ROMA – Collegi uninominali a doppio turno, quota proporzionale, diritto di tribuna. La nuova bozza di riforma elettorale del Pd somiglia alla legge ungherese, anche se Pier Luigi Bersani ci tiene a dire che è molto italiana. Nel vertice del partito di ieri lo stesso segretario ha chiesto di aggiungere al testo preparato da Luciano Violante e Gianclaudio Bressa il divieto di costituire gruppi parlamentari non corrispondenti alle liste presentate alle elezioni. Il risultato, non scontato per il Pd, è stata l’unanimità raggiunta nel vertice, a cui hanno partecipato Veltroni, D’Alema, Marini, Marino e tutti i maggiorenti del partito. Bersani ha poi aggiunto che la proposta è offerta innanzitutto al confronto «con le forze di opposizione».

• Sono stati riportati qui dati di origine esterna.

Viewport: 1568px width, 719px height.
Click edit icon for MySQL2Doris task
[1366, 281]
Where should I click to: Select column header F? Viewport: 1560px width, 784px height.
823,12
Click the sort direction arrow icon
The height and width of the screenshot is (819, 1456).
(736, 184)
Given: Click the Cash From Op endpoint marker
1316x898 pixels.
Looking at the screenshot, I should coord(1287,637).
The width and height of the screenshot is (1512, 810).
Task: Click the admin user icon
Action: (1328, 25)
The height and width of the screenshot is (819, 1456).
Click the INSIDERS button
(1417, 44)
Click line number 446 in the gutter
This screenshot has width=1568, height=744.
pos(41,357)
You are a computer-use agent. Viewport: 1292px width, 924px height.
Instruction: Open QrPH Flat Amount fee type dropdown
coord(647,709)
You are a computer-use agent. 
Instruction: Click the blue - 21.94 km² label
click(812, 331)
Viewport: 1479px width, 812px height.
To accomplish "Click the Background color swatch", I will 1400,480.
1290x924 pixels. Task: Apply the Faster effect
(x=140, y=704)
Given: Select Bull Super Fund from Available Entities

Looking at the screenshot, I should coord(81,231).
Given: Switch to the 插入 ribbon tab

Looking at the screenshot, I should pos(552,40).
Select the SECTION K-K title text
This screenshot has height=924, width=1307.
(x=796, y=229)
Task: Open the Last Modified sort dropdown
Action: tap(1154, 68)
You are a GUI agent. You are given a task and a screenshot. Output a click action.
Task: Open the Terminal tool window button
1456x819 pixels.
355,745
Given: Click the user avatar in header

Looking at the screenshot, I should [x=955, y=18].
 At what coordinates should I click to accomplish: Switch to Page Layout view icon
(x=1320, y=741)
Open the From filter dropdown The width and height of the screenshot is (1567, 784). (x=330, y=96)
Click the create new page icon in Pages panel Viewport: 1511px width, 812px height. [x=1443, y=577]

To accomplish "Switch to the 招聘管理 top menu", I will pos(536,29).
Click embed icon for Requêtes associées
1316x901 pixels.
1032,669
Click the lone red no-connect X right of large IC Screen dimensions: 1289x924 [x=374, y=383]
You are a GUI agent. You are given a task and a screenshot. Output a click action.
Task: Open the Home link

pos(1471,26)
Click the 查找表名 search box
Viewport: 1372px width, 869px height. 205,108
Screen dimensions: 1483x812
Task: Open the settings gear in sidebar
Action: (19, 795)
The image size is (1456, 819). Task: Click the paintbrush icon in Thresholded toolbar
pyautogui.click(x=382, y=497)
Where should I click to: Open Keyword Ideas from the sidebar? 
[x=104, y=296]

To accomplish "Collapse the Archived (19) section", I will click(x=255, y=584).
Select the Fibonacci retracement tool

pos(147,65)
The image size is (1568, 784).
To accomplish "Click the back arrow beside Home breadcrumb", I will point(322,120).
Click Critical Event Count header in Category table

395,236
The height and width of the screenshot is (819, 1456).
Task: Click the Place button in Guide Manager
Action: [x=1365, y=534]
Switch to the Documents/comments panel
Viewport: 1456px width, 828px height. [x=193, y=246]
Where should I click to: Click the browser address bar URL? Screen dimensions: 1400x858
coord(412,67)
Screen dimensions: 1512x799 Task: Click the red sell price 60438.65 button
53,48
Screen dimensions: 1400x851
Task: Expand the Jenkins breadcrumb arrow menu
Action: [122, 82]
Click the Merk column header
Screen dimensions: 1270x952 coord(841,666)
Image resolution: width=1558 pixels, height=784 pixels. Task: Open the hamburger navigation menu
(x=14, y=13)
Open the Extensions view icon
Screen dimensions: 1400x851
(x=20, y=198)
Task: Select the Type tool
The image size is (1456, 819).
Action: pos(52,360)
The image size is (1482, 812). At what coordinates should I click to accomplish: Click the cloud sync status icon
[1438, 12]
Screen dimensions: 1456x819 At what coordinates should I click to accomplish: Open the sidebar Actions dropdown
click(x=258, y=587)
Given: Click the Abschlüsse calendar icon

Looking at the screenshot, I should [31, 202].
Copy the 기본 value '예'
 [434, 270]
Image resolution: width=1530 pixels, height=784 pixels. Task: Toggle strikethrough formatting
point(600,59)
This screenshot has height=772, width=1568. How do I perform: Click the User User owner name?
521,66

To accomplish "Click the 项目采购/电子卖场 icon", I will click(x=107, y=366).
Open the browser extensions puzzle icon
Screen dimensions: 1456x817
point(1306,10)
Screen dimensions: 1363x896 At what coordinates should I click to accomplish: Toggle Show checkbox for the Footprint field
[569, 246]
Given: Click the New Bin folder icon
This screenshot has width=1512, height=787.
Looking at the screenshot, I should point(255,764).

Perché l’iniziativa del Pd, visto che il dibattito sulla legge elettorale appare ancora immaturo? Bersani ha respinto sdegnato a chi sospettava di una risposta Pd ad un ammiccamento leghista. Nella riunione è stato in particolare D’Alema a insistere sulla necessità di discutere con tutte le forze di opposizione per rafforzare la convergenza proprio sui temi istituzionali. Ovviamente la mossa Pd sarebbe incomprensibile se dalla stessa maggioranza non fossero stati lanciati, per la prima volta in modo esplicito, segnali di disponibilità a modificare il Porcellum. Ma ci sono anche ragioni interne che hanno spinto Bersani ad esporsi.
La prima ragione è che sta per partire una nuova serie di referendum elettorali (eliminazione del premio di maggioranza, reintroduzione delle preferenze, divieto delle candidature multiple): il promotore è Stefano Passigli e con lui ci sono molti esponenti Pd, Cgil e del centrosinistra.
Violante ha perciò convinto Bersani ad accelerare, anche per evitare che l’iniziativa referendaria allargasse le divisioni del Pd. La seconda ragione è dimostrare che il Pd – dove pure coesistono preferenze per il proporzionale e filosofie ultramaggioritarie – è in grado di mantenere una sua unità interna anche inoltrandosi nel difficile ma unico campo possibile di mediazione, cioè quello dei sistemi misti.
Fin qui l’unità del Pd era garantita solo dall’astratta adesione al modello francese (privo del consenso necessario). La bozza Violante-Bressa invece rappresenta un passo avanti. Secondo il progetto, i partiti si presentano nel primo turno con il volto dei loro candidati nei collegi uninominali. Solo i partiti che superano la soglia di sbarramento possono concorrere al riparto proporzionale (il 30% dei seggi secondo la schema-base, ma su questo e altri punti la proposta è aperta), mentre chi è sotto la soglia può ottenere al massimo una rappresentanza simbolica attraverso il diritto di tribuna.
Nei collegi (65% dei seggi nello schema-base) vince chi raggiunge il 50,1% dei consensi. Se nessuno li ottiene al primo turno, al secondo sono ammessi tutti i candidati che superano il 10% dei voti salvo che desistano sulla base di accordi. Vuol dire che tra il primo e il secondo turno si formeranno davanti agli elettori le coalizioni di governo. Ma vuol dire anche che le coalizioni non saranno coatte: una forza intermedia può rifiutare apparentamenti (in questo caso però rischia di pagare un costo in termini di rappresentanza parlamentare).
Il consenso interno è stato confermato da Walter Veltroni e Ignazio Marino. Pier Ferdinando Casini e Antonio Di Pietro, a cui Bersani si è rivolto, hanno mantenuto invece un atteggiamento cauto e prudente. «Bisogna fare ancora molta strada» ha detto il leader Udc. Non ha risparmiato la critica Arturo Parisi: «Non vorrei che queste esercitazioni coprissero la disponibilità a lasciare intatto il Porcellum».